■ Exercise goal:
From the data below, retype exactly the lines starting with the one that contains "Accept All (233, 805)" and ending with the one that contains "Kariéra (21, 2190)", both included.

■ Data supplied:

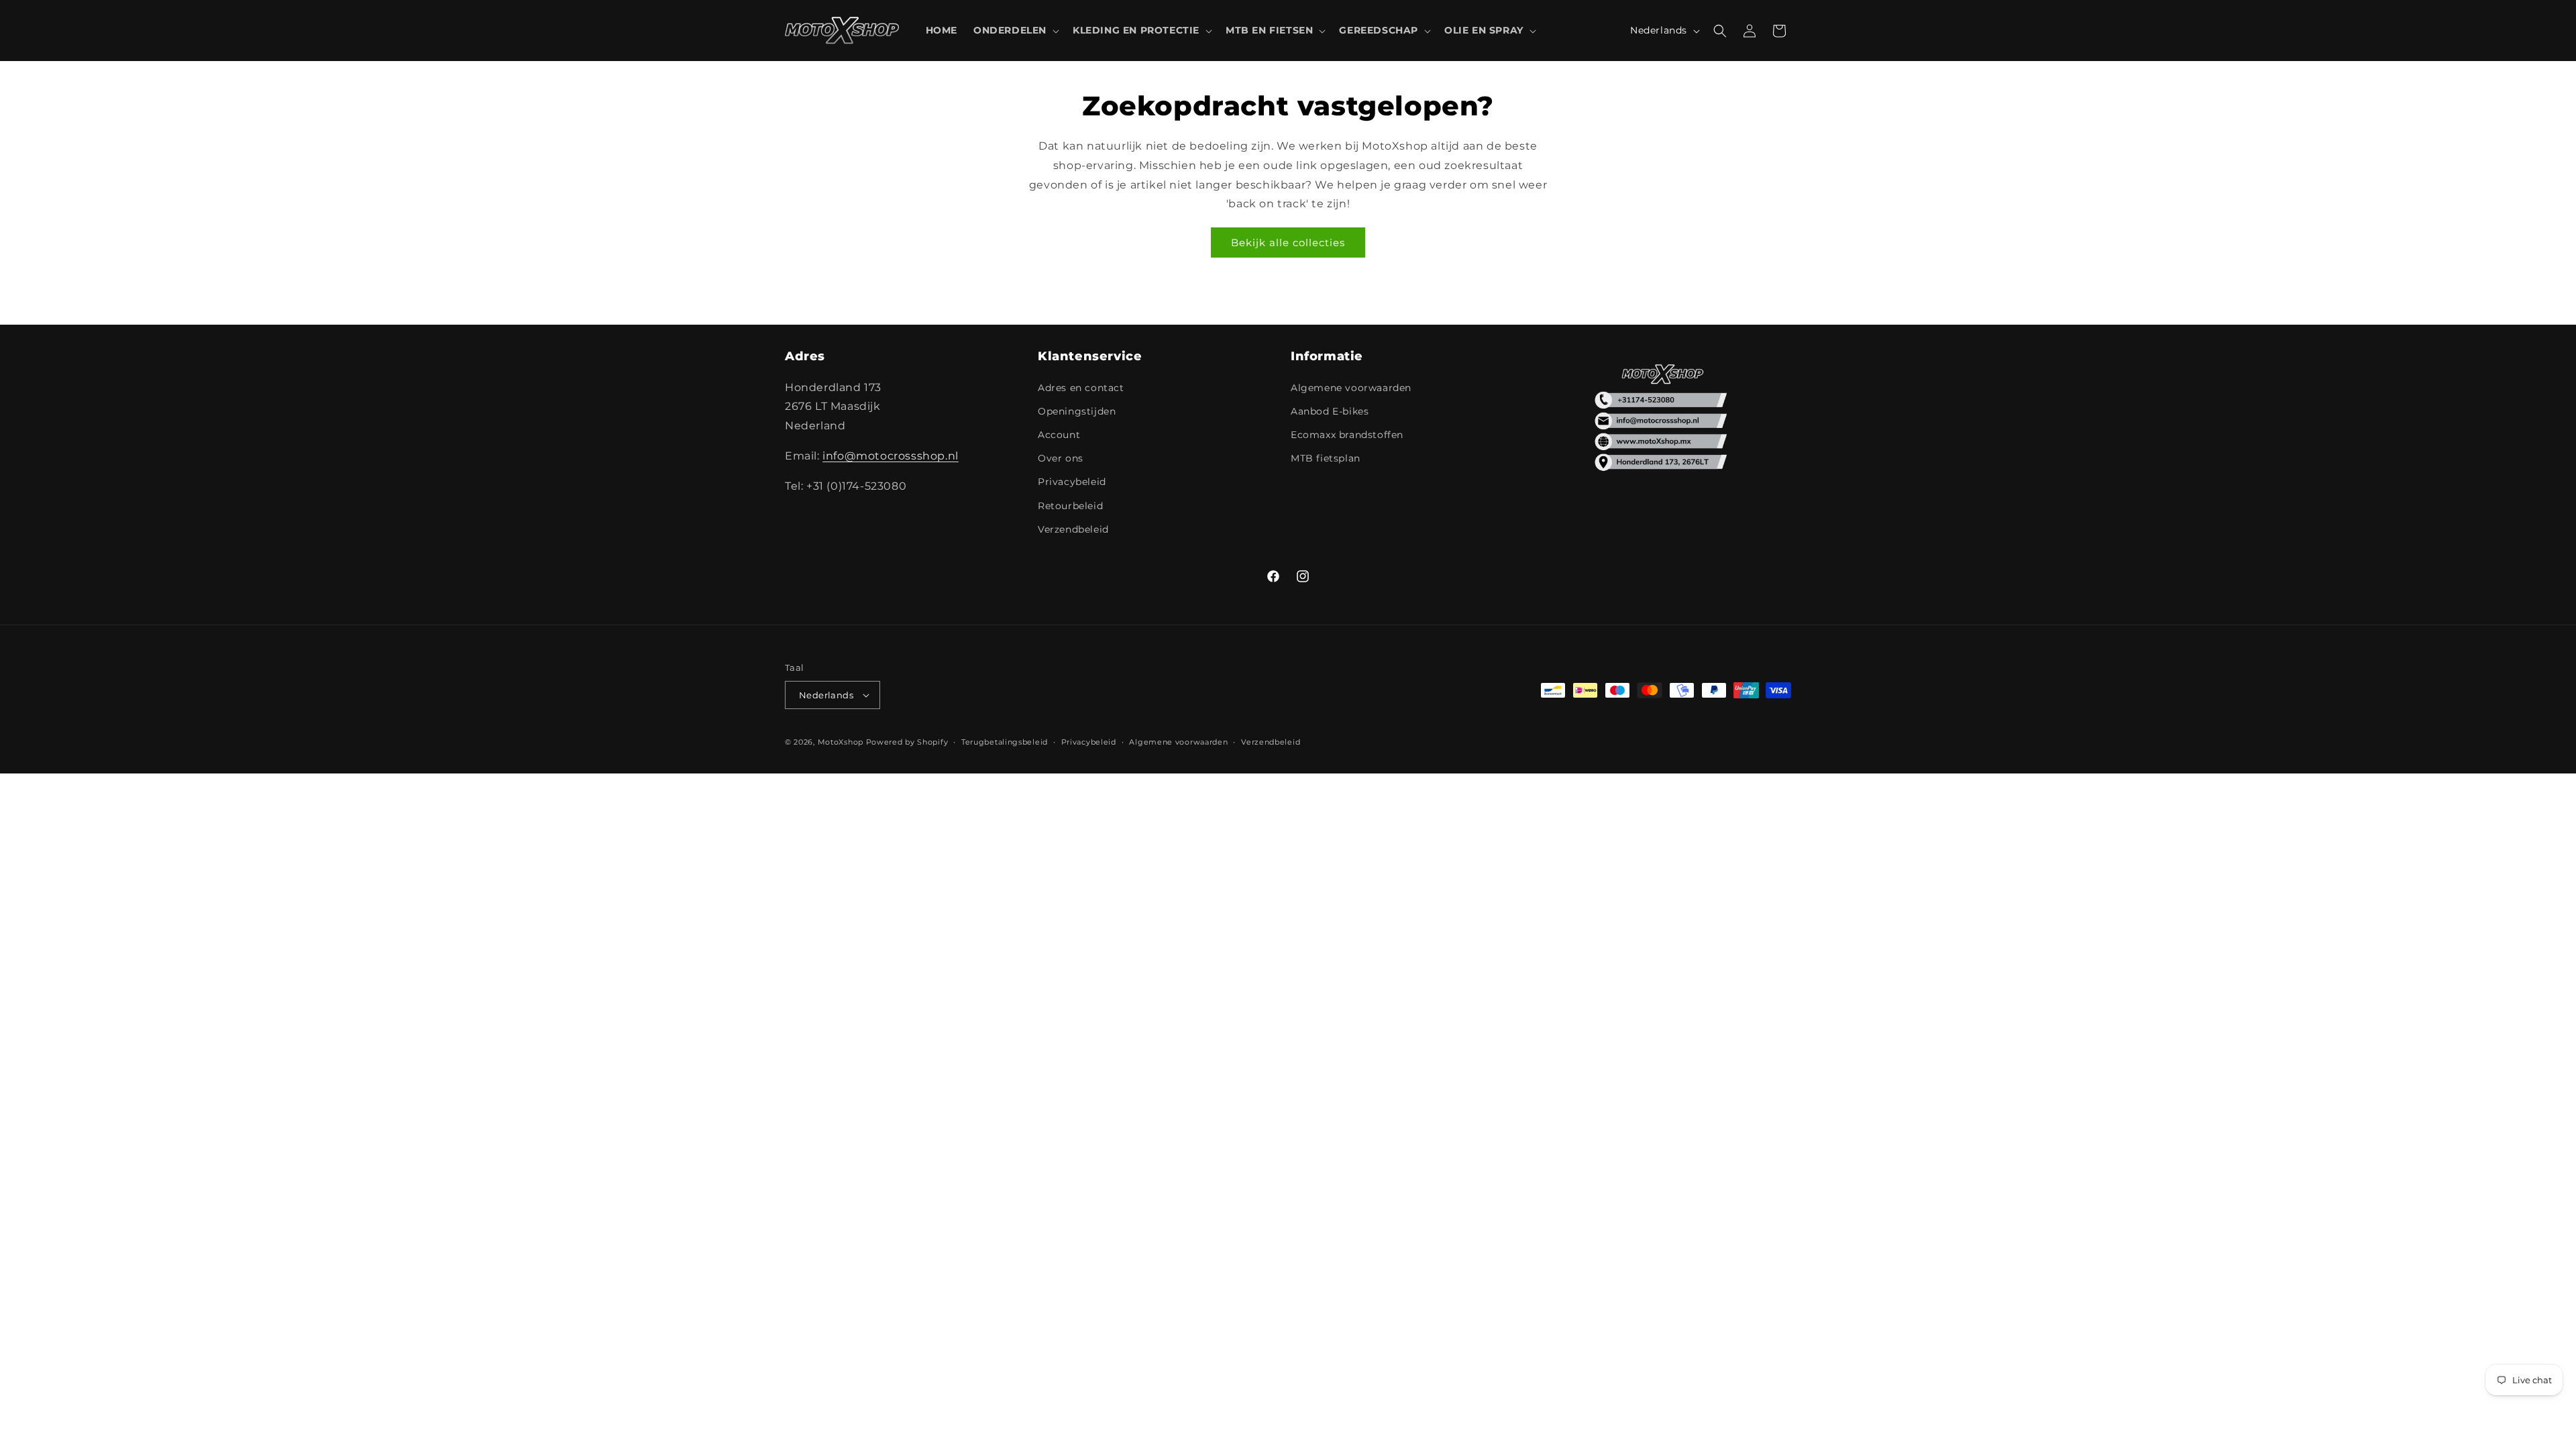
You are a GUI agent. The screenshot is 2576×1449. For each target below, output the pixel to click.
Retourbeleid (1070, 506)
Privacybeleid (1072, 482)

* * *

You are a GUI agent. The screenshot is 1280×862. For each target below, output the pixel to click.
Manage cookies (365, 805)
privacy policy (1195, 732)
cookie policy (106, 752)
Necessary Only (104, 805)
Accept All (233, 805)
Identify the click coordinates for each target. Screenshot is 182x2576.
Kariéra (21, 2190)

■ Problem solution:
Accept All (233, 805)
Identify the click coordinates for each target. Screenshot is 182x2576.
Kariéra (21, 2190)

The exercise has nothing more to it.